🐳 Essential Settings for AI/Data Workloads: Understanding Docker Shared Memory (shm_size and ipc) Perfectly
If you've encountered an unknown error like OSError: No space left on device while working with AI and large-scale data processing, it's usually due to insufficient shared memory (shm_size) settings in Docker containers.
This post clearly outlines why shared memory is crucial in container environments and how to correctly set shm_size and ipc: host options.

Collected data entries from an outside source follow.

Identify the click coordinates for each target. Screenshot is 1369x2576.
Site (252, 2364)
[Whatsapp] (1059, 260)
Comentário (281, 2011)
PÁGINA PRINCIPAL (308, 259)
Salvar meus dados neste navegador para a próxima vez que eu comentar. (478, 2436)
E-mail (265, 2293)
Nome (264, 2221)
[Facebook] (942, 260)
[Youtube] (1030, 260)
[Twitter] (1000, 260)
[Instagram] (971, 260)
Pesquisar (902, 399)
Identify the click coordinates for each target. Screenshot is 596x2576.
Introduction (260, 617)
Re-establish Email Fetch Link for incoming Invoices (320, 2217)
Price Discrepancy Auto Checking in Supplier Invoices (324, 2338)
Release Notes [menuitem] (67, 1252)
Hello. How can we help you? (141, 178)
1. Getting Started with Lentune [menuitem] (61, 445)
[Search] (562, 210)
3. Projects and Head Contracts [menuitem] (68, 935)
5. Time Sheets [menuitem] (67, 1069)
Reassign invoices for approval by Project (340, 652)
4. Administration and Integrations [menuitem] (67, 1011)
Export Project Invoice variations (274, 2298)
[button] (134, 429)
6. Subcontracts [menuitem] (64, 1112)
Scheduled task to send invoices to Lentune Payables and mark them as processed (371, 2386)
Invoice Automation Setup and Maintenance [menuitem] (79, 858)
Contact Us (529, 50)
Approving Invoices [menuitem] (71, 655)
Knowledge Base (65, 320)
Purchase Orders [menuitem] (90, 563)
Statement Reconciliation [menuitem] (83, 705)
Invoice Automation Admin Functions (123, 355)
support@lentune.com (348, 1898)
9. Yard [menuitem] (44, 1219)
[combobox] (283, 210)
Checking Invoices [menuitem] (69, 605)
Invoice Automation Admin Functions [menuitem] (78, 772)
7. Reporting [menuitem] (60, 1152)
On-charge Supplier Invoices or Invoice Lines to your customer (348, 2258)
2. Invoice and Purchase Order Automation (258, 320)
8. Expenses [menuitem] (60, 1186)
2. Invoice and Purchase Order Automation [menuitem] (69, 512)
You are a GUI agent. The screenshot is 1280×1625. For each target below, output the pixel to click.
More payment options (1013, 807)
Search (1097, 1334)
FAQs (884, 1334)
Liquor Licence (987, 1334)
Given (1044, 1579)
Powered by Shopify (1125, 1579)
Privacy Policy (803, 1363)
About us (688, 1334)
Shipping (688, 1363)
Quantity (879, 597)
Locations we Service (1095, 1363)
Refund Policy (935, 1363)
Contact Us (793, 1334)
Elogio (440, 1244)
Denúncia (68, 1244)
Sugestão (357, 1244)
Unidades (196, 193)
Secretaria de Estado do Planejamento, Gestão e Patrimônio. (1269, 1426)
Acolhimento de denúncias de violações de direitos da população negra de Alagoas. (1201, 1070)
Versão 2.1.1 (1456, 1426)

1. The Role and Importance of shm_size
Role: Determining the Size of Shared Memory in Containers
shm_size is an option that sets the maximum size for the /dev/shm (POSIX shared memory) filesystem inside the container.
-
The default in Docker is 64MB, which is very small.
-
Note:
/dev/shmis atmpfs(temporary filesystem) using host RAM, and is not related to VRAM (GPU memory).
Why is it important?
AI/data processing tasks primarily use this shared memory when exchanging large amounts of data between processes.
-
PyTorch DataLoader: When
num_workers > 0is set, the worker processes pass tensors/batches through shared memory. If this space is insufficient, theOSError: No space left on deviceerror occurs. -
TensorRT Engine Build/Serving: Heavily utilizes shared memory for large intermediate artifacts or IPC buffers, and a shortage can lead to engine build failures or segmentation faults.
-
Multiprocessing and IPC Communication: Essential for sharing large arrays/buffers between processes in NCCL, OpenCV, NumPy, etc.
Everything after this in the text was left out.